■ Work order
If a line of the material contains "computer", copy it.

****************************************

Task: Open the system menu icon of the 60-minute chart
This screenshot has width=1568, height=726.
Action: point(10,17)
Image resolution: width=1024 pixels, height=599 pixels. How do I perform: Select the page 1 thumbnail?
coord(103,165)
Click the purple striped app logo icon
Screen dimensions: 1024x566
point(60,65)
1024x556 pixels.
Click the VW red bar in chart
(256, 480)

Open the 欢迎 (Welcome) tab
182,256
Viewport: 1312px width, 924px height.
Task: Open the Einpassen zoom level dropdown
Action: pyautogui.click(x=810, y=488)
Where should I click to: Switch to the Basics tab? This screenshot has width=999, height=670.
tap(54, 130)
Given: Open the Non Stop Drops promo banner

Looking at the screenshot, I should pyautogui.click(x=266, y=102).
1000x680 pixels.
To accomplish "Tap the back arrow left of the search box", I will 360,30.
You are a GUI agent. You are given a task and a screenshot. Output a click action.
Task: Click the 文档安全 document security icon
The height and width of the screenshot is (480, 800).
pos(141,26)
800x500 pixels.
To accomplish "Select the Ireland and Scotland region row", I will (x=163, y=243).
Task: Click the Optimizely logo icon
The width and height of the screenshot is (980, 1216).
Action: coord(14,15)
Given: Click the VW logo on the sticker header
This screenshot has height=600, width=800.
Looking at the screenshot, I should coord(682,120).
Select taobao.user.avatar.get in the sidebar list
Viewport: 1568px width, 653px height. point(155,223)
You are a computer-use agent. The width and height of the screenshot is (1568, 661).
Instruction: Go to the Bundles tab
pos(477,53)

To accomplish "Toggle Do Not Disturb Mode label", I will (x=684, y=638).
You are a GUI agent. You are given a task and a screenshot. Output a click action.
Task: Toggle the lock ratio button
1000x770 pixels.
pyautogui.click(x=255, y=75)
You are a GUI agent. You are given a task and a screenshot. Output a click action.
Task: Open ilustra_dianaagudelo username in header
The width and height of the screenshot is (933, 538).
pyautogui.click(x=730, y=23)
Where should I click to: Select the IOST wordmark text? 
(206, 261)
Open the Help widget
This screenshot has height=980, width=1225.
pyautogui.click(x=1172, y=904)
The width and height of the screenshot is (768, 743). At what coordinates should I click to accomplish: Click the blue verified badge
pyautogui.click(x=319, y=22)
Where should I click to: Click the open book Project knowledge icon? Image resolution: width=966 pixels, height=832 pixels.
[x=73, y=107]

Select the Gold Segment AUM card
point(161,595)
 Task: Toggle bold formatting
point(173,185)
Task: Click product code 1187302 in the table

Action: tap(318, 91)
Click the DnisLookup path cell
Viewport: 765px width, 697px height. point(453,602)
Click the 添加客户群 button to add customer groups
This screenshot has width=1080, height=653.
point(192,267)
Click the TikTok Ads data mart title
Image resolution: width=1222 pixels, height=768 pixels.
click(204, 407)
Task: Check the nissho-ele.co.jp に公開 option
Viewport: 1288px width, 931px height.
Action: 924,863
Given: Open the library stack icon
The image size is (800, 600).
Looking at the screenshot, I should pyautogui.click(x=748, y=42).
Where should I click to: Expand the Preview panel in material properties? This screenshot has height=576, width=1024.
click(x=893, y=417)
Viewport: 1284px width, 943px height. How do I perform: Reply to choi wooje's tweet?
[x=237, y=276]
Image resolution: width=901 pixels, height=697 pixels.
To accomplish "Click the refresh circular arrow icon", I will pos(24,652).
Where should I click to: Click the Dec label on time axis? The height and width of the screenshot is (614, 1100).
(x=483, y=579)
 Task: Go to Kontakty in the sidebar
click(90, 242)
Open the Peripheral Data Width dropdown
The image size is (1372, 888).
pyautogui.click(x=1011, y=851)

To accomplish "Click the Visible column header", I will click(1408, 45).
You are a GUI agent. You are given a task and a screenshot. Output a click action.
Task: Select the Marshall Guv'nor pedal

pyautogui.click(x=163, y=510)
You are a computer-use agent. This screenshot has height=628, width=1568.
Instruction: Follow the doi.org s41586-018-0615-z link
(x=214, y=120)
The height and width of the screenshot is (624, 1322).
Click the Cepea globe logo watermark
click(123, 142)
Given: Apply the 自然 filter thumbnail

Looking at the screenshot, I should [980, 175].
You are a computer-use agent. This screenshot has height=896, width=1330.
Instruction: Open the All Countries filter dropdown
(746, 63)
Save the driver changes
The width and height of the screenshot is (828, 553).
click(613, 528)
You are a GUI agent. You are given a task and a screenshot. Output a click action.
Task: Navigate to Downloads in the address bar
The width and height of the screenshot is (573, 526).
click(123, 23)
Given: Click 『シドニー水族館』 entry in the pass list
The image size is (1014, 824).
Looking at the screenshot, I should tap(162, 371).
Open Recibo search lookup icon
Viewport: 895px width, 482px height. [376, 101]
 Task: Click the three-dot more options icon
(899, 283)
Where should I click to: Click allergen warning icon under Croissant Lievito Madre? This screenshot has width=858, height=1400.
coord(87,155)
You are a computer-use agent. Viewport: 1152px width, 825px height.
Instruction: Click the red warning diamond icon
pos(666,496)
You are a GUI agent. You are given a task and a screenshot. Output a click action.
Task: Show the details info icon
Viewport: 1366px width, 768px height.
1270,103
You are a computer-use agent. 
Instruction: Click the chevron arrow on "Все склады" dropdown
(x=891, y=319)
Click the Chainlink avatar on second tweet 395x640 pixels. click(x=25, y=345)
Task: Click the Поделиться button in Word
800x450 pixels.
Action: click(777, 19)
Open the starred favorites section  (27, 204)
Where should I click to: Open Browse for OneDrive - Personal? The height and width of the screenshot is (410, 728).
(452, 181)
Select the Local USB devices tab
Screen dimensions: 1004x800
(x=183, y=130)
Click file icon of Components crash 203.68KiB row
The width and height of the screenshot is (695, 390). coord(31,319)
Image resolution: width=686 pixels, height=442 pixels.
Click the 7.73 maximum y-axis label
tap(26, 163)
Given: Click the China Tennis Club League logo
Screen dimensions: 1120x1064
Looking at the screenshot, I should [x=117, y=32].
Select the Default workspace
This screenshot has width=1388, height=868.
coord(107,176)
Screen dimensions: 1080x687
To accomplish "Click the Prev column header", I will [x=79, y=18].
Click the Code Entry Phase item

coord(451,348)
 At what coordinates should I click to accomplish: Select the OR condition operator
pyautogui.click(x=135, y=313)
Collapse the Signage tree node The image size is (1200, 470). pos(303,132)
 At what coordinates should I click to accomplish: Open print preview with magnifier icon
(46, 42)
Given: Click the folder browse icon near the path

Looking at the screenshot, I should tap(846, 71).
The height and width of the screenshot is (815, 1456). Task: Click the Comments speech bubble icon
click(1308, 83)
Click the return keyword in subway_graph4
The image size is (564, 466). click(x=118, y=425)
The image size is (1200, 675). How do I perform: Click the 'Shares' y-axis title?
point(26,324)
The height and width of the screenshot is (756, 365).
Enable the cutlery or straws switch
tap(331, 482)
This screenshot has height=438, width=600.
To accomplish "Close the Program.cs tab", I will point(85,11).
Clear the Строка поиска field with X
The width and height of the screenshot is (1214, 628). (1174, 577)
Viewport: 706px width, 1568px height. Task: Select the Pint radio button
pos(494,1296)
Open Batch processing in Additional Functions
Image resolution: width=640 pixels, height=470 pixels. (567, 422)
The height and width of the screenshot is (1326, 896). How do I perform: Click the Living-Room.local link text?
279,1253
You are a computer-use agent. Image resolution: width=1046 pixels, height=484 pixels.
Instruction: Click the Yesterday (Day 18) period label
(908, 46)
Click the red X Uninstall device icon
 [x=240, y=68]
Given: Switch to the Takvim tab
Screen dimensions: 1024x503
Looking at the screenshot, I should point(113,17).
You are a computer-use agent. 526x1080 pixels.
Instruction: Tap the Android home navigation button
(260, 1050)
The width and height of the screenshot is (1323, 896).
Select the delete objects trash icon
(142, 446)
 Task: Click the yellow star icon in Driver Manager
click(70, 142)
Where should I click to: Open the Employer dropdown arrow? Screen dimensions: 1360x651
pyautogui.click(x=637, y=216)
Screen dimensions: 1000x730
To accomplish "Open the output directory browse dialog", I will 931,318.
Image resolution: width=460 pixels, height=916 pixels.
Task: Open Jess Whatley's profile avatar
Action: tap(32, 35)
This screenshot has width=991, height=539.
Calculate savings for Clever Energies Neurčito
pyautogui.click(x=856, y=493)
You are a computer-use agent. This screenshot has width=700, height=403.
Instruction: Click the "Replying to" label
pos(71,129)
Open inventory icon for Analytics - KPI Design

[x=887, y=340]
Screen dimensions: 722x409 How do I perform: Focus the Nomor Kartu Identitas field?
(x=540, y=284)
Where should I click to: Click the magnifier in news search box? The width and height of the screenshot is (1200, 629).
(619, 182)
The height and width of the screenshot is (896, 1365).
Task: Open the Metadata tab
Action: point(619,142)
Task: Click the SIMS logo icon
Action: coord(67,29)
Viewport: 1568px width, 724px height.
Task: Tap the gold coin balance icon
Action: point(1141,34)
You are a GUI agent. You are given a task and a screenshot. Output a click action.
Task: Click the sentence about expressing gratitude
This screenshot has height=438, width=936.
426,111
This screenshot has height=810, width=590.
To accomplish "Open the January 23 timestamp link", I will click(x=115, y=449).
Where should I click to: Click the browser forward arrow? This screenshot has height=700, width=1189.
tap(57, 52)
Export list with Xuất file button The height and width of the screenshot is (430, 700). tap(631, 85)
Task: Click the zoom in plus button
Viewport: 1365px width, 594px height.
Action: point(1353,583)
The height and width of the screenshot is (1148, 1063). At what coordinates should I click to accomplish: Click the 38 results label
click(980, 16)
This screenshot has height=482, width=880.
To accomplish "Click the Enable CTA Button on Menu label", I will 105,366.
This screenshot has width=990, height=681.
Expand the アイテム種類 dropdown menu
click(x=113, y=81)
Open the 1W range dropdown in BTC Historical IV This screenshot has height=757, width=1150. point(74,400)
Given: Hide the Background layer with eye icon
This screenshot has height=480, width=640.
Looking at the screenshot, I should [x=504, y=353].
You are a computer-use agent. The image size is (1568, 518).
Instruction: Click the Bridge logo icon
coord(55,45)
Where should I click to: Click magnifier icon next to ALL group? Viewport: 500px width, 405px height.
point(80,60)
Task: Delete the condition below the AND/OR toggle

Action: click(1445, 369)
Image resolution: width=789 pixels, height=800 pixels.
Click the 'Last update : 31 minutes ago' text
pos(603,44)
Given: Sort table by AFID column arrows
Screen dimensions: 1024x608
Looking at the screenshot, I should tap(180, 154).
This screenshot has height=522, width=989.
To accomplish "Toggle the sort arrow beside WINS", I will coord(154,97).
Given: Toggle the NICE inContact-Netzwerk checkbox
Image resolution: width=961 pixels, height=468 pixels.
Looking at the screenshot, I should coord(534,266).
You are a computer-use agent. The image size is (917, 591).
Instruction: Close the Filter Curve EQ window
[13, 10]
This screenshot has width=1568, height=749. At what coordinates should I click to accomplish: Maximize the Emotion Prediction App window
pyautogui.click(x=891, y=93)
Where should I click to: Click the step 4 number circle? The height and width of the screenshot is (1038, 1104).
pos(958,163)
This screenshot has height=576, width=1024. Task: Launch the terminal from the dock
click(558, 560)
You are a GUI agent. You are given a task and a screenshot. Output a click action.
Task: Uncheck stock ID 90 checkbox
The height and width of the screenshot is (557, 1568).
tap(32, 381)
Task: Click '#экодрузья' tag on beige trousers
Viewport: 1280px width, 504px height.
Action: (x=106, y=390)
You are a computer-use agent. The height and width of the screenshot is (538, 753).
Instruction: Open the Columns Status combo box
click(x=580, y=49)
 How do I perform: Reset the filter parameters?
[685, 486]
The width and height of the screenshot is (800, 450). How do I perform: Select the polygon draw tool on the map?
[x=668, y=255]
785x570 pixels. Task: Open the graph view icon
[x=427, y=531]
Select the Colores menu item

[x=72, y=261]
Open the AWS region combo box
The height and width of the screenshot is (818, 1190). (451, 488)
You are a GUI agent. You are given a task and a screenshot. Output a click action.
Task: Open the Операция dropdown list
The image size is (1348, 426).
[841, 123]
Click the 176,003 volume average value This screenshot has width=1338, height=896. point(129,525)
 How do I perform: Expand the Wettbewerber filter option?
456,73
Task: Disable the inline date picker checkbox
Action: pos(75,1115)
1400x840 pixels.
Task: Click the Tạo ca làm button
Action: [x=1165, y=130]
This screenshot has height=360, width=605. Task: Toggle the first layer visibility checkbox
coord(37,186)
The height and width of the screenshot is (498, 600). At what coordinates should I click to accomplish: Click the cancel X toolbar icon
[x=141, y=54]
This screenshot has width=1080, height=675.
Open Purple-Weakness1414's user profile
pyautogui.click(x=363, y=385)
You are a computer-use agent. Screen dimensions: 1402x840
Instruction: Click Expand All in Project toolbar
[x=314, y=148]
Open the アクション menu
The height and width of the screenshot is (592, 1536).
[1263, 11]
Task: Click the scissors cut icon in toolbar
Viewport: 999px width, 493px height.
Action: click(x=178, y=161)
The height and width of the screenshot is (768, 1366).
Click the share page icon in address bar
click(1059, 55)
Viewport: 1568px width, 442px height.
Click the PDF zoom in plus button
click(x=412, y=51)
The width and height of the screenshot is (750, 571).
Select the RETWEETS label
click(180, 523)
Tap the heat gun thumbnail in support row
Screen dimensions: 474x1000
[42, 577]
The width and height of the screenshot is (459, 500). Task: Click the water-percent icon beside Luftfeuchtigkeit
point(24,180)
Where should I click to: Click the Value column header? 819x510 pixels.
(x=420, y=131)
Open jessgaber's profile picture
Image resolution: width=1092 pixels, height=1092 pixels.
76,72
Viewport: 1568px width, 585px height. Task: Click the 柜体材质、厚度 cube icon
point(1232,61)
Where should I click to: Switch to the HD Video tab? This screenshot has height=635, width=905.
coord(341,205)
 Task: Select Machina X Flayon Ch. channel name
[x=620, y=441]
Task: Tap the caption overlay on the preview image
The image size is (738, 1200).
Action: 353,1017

****************************************

■ Task output
You are a computer-use agent. The width and height of the screenshot is (1568, 661).
You are a computer-use agent. This screenshot has height=628, width=1568.
You are a computer-use agent. This screenshot has height=896, width=1330.
You are a computer-use agent. Viewport: 1152px width, 825px height.
You are a computer-use agent. 
You are a computer-use agent. Image resolution: width=1046 pixels, height=484 pixels.
You are a computer-use agent. 526x1080 pixels.
You are a computer-use agent. This screenshot has width=700, height=403.
You are a computer-use agent. The image size is (1568, 518).
You are a computer-use agent. The image size is (917, 591).
You are a computer-use agent. The height and width of the screenshot is (538, 753).
You are a computer-use agent. Screen dimensions: 1402x840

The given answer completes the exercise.